Fate of silver nanoparticles in natural waters; integrative use of conventional and electrochemical analytical techniques

The rapid emergence of commercially available products containing silver nanoparticles (AgNPs) in recent years is worrying, as the widespread use of these items could lead to hazardous silver pollution to our environment waters. When released into the environment, AgNPs' toxicity and transport in water is ultimately dependent on its transformation. Therefore, the study on AgNPs' transformation in different aqueous environments is important in predicting the damage that will be incurred by the accumulation of AgNPs in natural waters. In this paper, we investigated the AgNPs speciation in three types of aqueous media (ultrapure water, lake water and seawater) after one week of dispersion using analytical techniques such as inductively coupled plasma mass spectrometry (ICP-MS), and X-ray photoelectron spectroscopy (XPS). The amount of Ag ions measured in the AgNPs-seawater suspension was found to be one order of magnitude higher than the amount measured in the AgNPs-ultrapure water suspension, hence indicating that the extent of transformation of Ag-0 to ionic Ag in AgNPs is very different. Furthermore, the data acquired from XPS analysis showed that the metallic state of silver prevailed after dispersion in all three types of water, suggesting that the AgNPs did not undergo any reactions that resulted in the formation of silver containing compounds. Cyclic voltammetry (CV) was also performed for the study of the transformation of AgNPs.
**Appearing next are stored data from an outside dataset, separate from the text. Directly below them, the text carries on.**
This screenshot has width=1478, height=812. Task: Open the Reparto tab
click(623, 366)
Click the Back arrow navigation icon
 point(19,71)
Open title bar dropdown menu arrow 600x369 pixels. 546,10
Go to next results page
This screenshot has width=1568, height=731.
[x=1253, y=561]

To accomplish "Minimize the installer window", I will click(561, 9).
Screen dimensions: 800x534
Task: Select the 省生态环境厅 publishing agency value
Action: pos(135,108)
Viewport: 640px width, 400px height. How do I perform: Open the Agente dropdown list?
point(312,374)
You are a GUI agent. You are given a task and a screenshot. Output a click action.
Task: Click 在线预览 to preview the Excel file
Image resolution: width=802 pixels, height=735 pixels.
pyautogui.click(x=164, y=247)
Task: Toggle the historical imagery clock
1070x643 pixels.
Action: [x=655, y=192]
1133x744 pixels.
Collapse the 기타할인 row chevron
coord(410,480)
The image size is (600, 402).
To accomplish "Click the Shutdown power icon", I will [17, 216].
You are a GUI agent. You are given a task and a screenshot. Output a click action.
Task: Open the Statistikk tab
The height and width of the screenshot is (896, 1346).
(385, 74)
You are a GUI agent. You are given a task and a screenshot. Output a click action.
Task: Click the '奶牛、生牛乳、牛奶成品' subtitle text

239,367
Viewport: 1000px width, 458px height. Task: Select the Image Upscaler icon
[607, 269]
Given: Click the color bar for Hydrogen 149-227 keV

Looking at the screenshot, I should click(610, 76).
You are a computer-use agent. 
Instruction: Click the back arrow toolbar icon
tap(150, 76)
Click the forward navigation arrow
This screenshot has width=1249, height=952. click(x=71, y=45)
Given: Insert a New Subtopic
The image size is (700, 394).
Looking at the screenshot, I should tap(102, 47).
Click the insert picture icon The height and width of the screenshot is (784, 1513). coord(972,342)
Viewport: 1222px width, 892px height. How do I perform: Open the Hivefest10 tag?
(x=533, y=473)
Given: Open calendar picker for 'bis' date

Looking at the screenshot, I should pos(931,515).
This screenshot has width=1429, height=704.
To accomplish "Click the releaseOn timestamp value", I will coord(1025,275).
The trend gathered from the magnitudes of the AgNPs oxidation peak (0.52 mu A, 12.2 mu A and 49.2 mu A for AgNPs-seawater, AgNPs-lake water and AgNP-sultrapure water suspensions respectively) exhibited a positive relationship with that attained from the ICP-MS and XPS results, demonstrating the likelihood of employing this technique as a simple and rapid alternative in future work in this field.